WORK INSTRUCTION | Return the records verbatim.

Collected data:
○ ○ ○

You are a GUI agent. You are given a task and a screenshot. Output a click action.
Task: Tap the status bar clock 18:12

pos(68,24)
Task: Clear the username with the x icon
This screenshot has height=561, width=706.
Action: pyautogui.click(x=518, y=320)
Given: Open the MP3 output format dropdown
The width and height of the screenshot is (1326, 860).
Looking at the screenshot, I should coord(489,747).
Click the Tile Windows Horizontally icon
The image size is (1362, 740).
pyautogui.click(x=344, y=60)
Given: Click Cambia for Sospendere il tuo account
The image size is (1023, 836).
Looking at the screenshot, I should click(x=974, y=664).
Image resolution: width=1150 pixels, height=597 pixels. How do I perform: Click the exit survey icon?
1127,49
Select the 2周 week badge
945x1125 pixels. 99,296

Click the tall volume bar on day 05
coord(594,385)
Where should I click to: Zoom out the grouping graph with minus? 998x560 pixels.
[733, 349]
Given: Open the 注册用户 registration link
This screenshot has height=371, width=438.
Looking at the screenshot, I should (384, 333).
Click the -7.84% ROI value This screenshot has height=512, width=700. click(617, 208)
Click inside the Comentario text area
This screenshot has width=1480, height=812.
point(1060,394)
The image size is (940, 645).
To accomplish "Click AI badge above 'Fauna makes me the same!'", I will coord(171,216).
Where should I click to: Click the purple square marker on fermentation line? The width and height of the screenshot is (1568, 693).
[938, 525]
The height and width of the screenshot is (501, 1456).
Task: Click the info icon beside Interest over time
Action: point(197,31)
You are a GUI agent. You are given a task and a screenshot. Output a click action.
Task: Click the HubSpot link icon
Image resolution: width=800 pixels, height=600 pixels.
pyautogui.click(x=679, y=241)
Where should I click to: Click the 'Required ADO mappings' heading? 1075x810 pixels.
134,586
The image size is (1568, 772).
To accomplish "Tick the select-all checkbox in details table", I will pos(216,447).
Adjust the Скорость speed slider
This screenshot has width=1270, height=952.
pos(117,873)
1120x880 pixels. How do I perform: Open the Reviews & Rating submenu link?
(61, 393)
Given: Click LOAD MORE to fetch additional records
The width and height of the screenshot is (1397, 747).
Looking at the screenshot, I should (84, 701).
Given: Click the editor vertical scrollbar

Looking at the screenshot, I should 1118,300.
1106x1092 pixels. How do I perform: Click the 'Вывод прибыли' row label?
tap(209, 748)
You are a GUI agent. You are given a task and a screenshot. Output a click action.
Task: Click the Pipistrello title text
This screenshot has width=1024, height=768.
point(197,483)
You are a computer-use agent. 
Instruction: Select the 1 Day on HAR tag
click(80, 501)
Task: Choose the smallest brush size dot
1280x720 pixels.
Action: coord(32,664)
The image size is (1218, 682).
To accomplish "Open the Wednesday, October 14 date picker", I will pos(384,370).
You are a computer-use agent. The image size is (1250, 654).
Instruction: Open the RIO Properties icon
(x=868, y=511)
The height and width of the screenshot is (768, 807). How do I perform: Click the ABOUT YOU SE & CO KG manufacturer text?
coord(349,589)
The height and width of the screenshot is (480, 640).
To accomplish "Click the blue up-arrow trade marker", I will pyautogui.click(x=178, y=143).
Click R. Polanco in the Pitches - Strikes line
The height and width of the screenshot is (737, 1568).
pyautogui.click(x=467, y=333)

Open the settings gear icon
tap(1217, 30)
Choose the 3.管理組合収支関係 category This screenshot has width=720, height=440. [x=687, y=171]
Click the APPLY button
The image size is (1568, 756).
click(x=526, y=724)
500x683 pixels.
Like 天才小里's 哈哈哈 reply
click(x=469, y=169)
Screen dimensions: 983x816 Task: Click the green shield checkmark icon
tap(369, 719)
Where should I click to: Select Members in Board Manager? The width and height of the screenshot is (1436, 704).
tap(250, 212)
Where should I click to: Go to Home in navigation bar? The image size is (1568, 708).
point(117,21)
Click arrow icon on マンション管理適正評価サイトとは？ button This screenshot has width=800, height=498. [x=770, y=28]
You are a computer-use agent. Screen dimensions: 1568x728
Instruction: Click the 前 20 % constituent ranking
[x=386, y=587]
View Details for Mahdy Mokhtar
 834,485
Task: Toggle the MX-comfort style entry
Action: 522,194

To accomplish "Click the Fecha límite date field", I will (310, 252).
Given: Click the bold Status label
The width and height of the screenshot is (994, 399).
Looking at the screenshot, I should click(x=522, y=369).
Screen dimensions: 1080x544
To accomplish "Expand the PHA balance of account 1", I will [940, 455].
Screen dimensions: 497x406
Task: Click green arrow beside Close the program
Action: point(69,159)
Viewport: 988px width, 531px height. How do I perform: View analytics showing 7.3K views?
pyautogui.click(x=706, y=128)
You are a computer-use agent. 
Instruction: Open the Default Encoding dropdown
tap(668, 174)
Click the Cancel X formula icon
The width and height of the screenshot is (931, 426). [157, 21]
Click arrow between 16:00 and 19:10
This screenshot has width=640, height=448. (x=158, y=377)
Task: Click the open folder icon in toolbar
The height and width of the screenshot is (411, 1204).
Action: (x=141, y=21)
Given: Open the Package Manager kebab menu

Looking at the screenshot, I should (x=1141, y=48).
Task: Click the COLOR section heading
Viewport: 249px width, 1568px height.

○ ○ ○

YOUR RESPONSE |
You are a GUI agent. You are given a task and a screenshot. Output a click action.
Task: Tap the status bar clock 18:12

pos(68,24)
Task: Clear the username with the x icon
This screenshot has height=561, width=706.
Action: pyautogui.click(x=518, y=320)
Given: Open the MP3 output format dropdown
The width and height of the screenshot is (1326, 860).
Looking at the screenshot, I should coord(489,747).
Click the Tile Windows Horizontally icon
The image size is (1362, 740).
pyautogui.click(x=344, y=60)
Given: Click Cambia for Sospendere il tuo account
The image size is (1023, 836).
Looking at the screenshot, I should click(x=974, y=664).
Image resolution: width=1150 pixels, height=597 pixels. How do I perform: Click the exit survey icon?
1127,49
Select the 2周 week badge
945x1125 pixels. 99,296

Click the tall volume bar on day 05
coord(594,385)
Where should I click to: Zoom out the grouping graph with minus? 998x560 pixels.
[733, 349]
Given: Open the 注册用户 registration link
This screenshot has height=371, width=438.
Looking at the screenshot, I should (384, 333).
Click the -7.84% ROI value This screenshot has height=512, width=700. click(617, 208)
Click inside the Comentario text area
This screenshot has width=1480, height=812.
point(1060,394)
The image size is (940, 645).
To accomplish "Click AI badge above 'Fauna makes me the same!'", I will coord(171,216).
Where should I click to: Click the purple square marker on fermentation line? The width and height of the screenshot is (1568, 693).
[938, 525]
The height and width of the screenshot is (501, 1456).
Task: Click the info icon beside Interest over time
Action: point(197,31)
You are a GUI agent. You are given a task and a screenshot. Output a click action.
Task: Click the HubSpot link icon
Image resolution: width=800 pixels, height=600 pixels.
pyautogui.click(x=679, y=241)
Where should I click to: Click the 'Required ADO mappings' heading? 1075x810 pixels.
134,586
The image size is (1568, 772).
To accomplish "Tick the select-all checkbox in details table", I will pos(216,447).
Adjust the Скорость speed slider
This screenshot has width=1270, height=952.
pos(117,873)
1120x880 pixels. How do I perform: Open the Reviews & Rating submenu link?
(61, 393)
Given: Click LOAD MORE to fetch additional records
The width and height of the screenshot is (1397, 747).
Looking at the screenshot, I should (84, 701).
Given: Click the editor vertical scrollbar

Looking at the screenshot, I should 1118,300.
1106x1092 pixels. How do I perform: Click the 'Вывод прибыли' row label?
tap(209, 748)
You are a GUI agent. You are given a task and a screenshot. Output a click action.
Task: Click the Pipistrello title text
This screenshot has width=1024, height=768.
point(197,483)
You are a computer-use agent. 
Instruction: Select the 1 Day on HAR tag
click(80, 501)
Task: Choose the smallest brush size dot
1280x720 pixels.
Action: coord(32,664)
The image size is (1218, 682).
To accomplish "Open the Wednesday, October 14 date picker", I will pos(384,370).
You are a computer-use agent. The image size is (1250, 654).
Instruction: Open the RIO Properties icon
(x=868, y=511)
The height and width of the screenshot is (768, 807). How do I perform: Click the ABOUT YOU SE & CO KG manufacturer text?
coord(349,589)
The height and width of the screenshot is (480, 640).
To accomplish "Click the blue up-arrow trade marker", I will pyautogui.click(x=178, y=143).
Click R. Polanco in the Pitches - Strikes line
The height and width of the screenshot is (737, 1568).
pyautogui.click(x=467, y=333)

Open the settings gear icon
tap(1217, 30)
Choose the 3.管理組合収支関係 category This screenshot has width=720, height=440. [x=687, y=171]
Click the APPLY button
The image size is (1568, 756).
click(x=526, y=724)
500x683 pixels.
Like 天才小里's 哈哈哈 reply
click(x=469, y=169)
Screen dimensions: 983x816 Task: Click the green shield checkmark icon
tap(369, 719)
Where should I click to: Select Members in Board Manager? The width and height of the screenshot is (1436, 704).
tap(250, 212)
Where should I click to: Go to Home in navigation bar? The image size is (1568, 708).
point(117,21)
Click arrow icon on マンション管理適正評価サイトとは？ button This screenshot has width=800, height=498. [x=770, y=28]
You are a computer-use agent. Screen dimensions: 1568x728
Instruction: Click the 前 20 % constituent ranking
[x=386, y=587]
View Details for Mahdy Mokhtar
 834,485
Task: Toggle the MX-comfort style entry
Action: 522,194

To accomplish "Click the Fecha límite date field", I will (310, 252).
Given: Click the bold Status label
The width and height of the screenshot is (994, 399).
Looking at the screenshot, I should click(x=522, y=369).
Screen dimensions: 1080x544
To accomplish "Expand the PHA balance of account 1", I will [940, 455].
Screen dimensions: 497x406
Task: Click green arrow beside Close the program
Action: point(69,159)
Viewport: 988px width, 531px height. How do I perform: View analytics showing 7.3K views?
pyautogui.click(x=706, y=128)
You are a computer-use agent. 
Instruction: Open the Default Encoding dropdown
tap(668, 174)
Click the Cancel X formula icon
The width and height of the screenshot is (931, 426). [157, 21]
Click arrow between 16:00 and 19:10
This screenshot has width=640, height=448. (x=158, y=377)
Task: Click the open folder icon in toolbar
The height and width of the screenshot is (411, 1204).
Action: (x=141, y=21)
Given: Open the Package Manager kebab menu

Looking at the screenshot, I should (x=1141, y=48).
Task: Click the COLOR section heading
Viewport: 249px width, 1568px height.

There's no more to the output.